Reflections on China’s Warlord Era

One of my distinguished co-bloggers at Chicago Boyz, John Jay, penned a truly outstanding post on China, incorporating history, culture, economics and linguistics, using the famous  Manchurian warlord and opium addict, ” the Young Marshal ” Chang Hsüeh-liang, as a springboard:

Household Armies

“….China has historically allowed certain social forces to compete with loyalty to the state. Linguistic (and in the cases of the Hui and Uyghur, religious) groups have always retained a large amount of autonomy through the provincial governments, and in some cases provinces such as Guandong can almost be thought of as a separate country within China due to their linguistic (non-Mandarin) identity and economic self sufficiency. But Guandong gets little voice in Beijing relative to the economic might of the Pearl  River Delta. Cantonese don’t care, as long as the kleptocracy in Beijing leaves them alone (after they make their formal obeisance) most of the time, and does not attempt to steal too much wealth. That may change as peasants out West mobilize and force the central government to send more goodies their way. China never hit upon the Anglosphere’s solution of a Republican governmental federation of competing interests akin to either Great Britain or the competing American states – the Imperial authorities always wished to pretend that they were in complete control, while ceding a lot of practical authority to the provinces.  

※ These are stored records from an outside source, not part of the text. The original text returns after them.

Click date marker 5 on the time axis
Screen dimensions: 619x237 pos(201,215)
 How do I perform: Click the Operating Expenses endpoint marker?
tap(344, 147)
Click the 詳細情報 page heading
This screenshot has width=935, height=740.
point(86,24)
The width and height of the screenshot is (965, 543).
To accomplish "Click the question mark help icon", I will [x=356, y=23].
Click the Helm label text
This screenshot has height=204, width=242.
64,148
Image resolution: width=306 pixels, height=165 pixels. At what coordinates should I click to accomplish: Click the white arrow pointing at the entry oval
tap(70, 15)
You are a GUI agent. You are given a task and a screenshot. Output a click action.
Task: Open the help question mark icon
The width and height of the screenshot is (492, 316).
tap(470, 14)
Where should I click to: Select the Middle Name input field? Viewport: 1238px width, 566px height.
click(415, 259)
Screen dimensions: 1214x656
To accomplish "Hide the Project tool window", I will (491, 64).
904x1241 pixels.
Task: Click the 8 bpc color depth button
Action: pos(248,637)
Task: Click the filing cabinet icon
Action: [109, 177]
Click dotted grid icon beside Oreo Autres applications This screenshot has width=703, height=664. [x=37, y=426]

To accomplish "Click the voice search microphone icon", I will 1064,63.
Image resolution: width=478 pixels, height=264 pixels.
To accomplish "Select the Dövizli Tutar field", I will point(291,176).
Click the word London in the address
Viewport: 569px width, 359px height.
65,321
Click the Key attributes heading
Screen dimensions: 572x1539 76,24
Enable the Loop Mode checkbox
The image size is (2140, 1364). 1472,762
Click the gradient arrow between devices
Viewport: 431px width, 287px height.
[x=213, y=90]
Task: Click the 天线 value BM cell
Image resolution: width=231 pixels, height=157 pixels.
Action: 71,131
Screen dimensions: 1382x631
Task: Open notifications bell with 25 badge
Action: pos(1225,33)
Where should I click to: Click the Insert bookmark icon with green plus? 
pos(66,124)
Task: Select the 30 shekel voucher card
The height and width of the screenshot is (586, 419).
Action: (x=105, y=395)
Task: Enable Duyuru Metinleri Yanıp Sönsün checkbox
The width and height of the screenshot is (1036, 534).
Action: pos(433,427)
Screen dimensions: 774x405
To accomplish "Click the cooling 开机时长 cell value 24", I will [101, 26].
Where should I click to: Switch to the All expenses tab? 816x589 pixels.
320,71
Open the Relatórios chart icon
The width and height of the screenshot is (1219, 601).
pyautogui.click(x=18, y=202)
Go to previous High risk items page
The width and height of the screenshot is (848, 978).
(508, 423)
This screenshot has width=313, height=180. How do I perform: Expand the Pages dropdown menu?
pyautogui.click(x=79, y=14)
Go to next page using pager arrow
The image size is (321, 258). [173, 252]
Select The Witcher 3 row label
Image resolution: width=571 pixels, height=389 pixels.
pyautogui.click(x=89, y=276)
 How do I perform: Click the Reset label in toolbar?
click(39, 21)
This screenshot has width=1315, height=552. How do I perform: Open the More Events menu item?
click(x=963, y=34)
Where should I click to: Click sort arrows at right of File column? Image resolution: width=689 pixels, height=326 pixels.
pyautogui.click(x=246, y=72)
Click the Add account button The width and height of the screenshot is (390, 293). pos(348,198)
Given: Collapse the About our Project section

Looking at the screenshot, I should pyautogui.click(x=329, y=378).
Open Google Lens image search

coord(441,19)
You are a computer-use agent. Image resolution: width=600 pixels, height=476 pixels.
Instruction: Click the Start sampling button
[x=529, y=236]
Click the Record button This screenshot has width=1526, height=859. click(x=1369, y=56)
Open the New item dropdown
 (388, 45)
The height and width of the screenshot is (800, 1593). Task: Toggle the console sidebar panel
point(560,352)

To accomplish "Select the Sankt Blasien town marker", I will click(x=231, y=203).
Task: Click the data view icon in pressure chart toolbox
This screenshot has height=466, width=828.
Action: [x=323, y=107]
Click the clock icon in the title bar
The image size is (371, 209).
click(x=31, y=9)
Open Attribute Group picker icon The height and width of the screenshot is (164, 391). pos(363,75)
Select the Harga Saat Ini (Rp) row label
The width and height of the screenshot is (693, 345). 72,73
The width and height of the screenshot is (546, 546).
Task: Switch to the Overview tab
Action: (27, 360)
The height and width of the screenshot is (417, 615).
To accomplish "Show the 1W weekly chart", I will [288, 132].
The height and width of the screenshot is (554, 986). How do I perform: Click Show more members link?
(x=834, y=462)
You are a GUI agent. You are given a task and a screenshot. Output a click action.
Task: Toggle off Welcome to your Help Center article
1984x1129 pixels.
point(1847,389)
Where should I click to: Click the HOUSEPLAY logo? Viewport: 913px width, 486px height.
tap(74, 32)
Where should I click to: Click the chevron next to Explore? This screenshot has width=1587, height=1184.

Conflicts between the linguistic periphery and the Mandarin-speaking center have contributed to the ebb and flow of centralized power in China since even before the Ten kingdoms of the South broke away from the Five Dynasties that succeeded the Tang. The Chinese have historically seen history as cyclical, rather than linear. I think that this at least in part stems from the fact that since the fall of the Tang Dynasty, China has never bitten the bullet to reform itself by completely rethinking its social system. Systems have arisen as kludges to deal with a particular problem, but have never dealt with the fundamental flaws in society, only with their surface manifestations. As James Sheridan wrote in “Chinese Warlord: The Career of Feng Yu-hsiang” :  

Read in full here.

  1. John Jay:

    Thanks for the shout out. Since I’m not formally educated in History, I always wonder how much of the obvious I’m stating. My schooling was in P. Chem., Russian Lit., and business (Marketing).

  2. zen:

    Hi John,

    An unusual combination of fields (which is a good basis for horizontal thinking) – though in my experience, a robust Russian Lit program sneaks in a lot of culture and history along the way

  3. joeseph hill:

    though I enjoyed the article when it was posted with the Boyz, the suggestion is that it –age of warlords–might return once more. I found that very silly idea and not much more likely to happen than that America might once again return to being a British colony. In fact, the tight control by the communists has loosened up considerably and now capitalism is infused, many people becoming wealthier, and the "war lords" will turn out to be financial lords. Note: the wealthiest person in China currently is a woman, not yet 30.

  4. John Jay:

    Joseph Hill – wealth is not as closely linked to power in China as it is in the rest of the world. Smart Old Money hides itself in China. The New Money is sticking its neck way out, and might live to regret it. The PLA has vast regional business interests, and could easily take out rivials via violence or political action if push comes to shove. Remember that the Warlords of the 1920s were also businessmen. Chiang owed a lot to the business interests of the Triads, and Mme. Chiang was once kidnapped by Chiang’s underworld financier "Big Eared" Du when she advised Chiang to stop paying off Du’s Green Gang.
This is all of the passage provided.